• **TRECHO DO TEXTO**
Os trabalhos de arte desafiam a técnica computacional em jogos simbólicos novos, sem perder o vínculo com sua base: o legado da História e a formação da cultura. Assim o é quando Jeffrey Shaw apresenta o seu Bezerro de Ouro, ou sua Legible City; ou quando Gilbertto Prado cria seu Desertesejo. A auto-referencialidade também se faz presente, como em Text Rain, Op_Era, ou nas pesquisas do Centro IAMAS, Fraunhofer Institut, ZKM ou mesmo em projetos comerciais, como Surface, da Microsoft.
De um modo e de outro, as tecnologias da comunicação e da informação mudaram a cara do mundo, e tudo indica que é apenas o início de tudo.
Turing, Bush e Nelson.
O desenvolvimento tecnológico é vinculado, normalmente, ao desenvolvimento computacional. Isso ocorre em função das profundas transformações ocorridas na sociedade em função da tecnologia computacional, de modo que não é incomum pessoas confundirem tecnologia, em seu sentido amplo, com tecnologia computacional, e estas com a técnica. De fato, grande parte do desenvolvimento tecnológico da segunda metade do século passado deveu-se ao desenvolvimento de técnicas computacionais que revolucionaram mercados, sociedades e teorias. Mas de modo algum a tecnologia, entendida enquanto cultura e conhecimento, se restringe ao desenvolvimento computacional, ainda que muitas vezes derive deste. Muito salutar, neste sentido, é enxergar os primórdios da tecnologia computacional que situa seu aparecimento em bases teóricas muitas vezes não levada a cabo naquele momento, sendo antes conjecturas imaginativas, tecnologia, e não técnica computacional.

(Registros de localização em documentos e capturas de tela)
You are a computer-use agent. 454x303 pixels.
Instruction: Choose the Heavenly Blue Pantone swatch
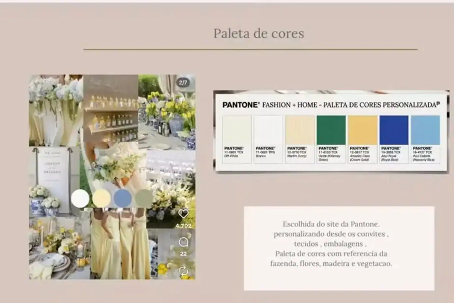coord(425,130)
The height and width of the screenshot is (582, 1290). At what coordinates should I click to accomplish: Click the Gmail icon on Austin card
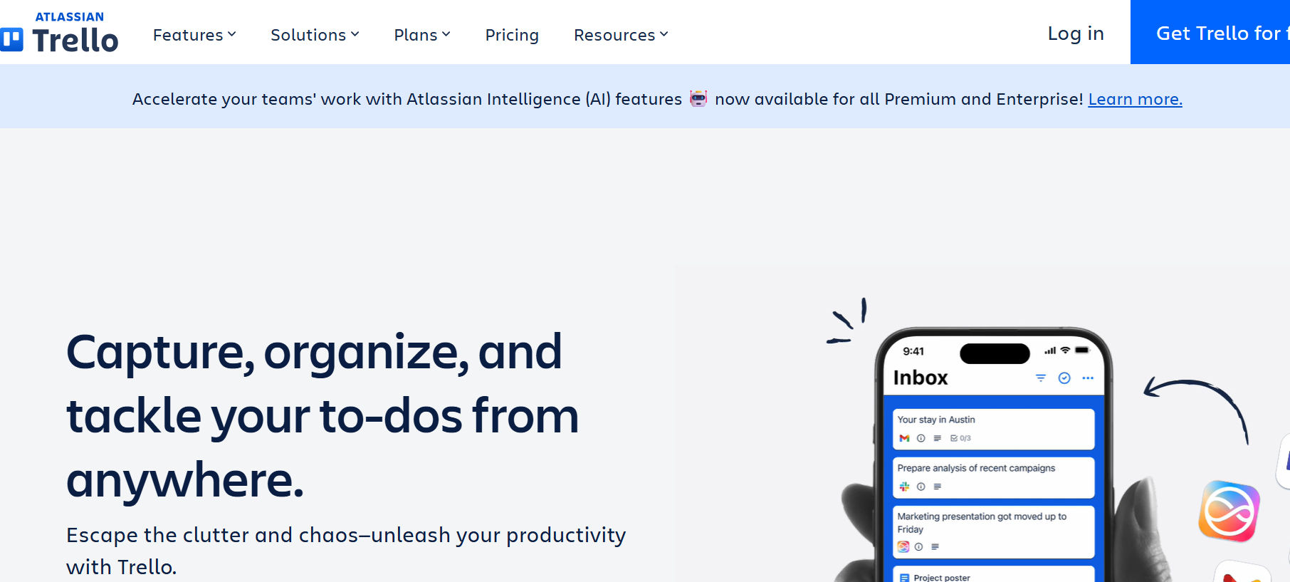click(x=904, y=438)
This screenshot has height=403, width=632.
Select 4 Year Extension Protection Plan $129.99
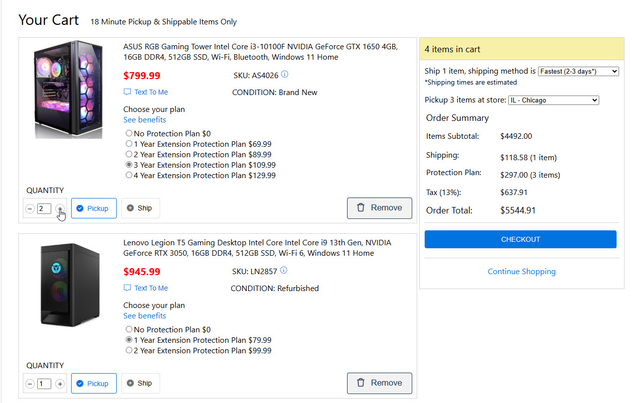[129, 175]
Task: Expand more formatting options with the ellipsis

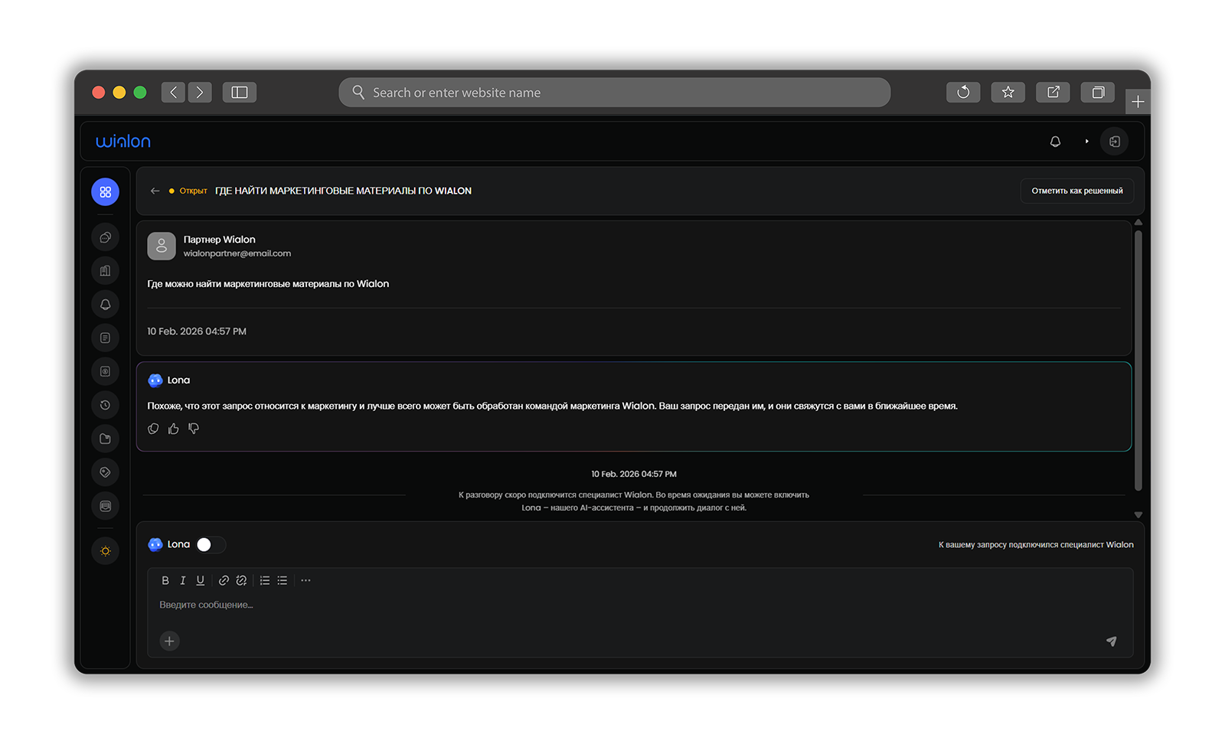Action: 305,580
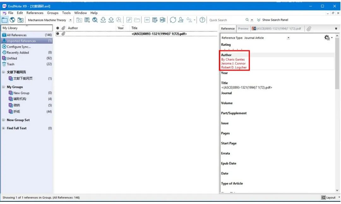This screenshot has height=204, width=341.
Task: Click the Import references icon
Action: pos(103,20)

• **EXERCÍCIOS PROPOSTOS**
• A. Relacione todas as pessoas citadas nominalmente no trecho sobre arte e tecnologia computacional.
• B. Apresente em lista numerada, sem linhas em branco, as linhas dos registros compreendidas entre a que contém "The height and" e o final dos registros, inclusive. Exclua as imagens da resposta.

• **RESPOSTAS ESCRITAS**
• A. Jeffrey Shaw, Gilbertto Prado, Turing, Bush e Nelson.

• B.
1. The height and width of the screenshot is (582, 1290). At what coordinates should I click to accomplish: Click the Gmail icon on Austin card
2. click(x=904, y=438)
3. This screenshot has height=403, width=632.
4. Select 4 Year Extension Protection Plan $129.99
5. [129, 175]
6. Task: Expand more formatting options with the ellipsis
7. Action: 305,580
8. This screenshot has height=204, width=341.
9. Task: Click the Import references icon
10. Action: pos(103,20)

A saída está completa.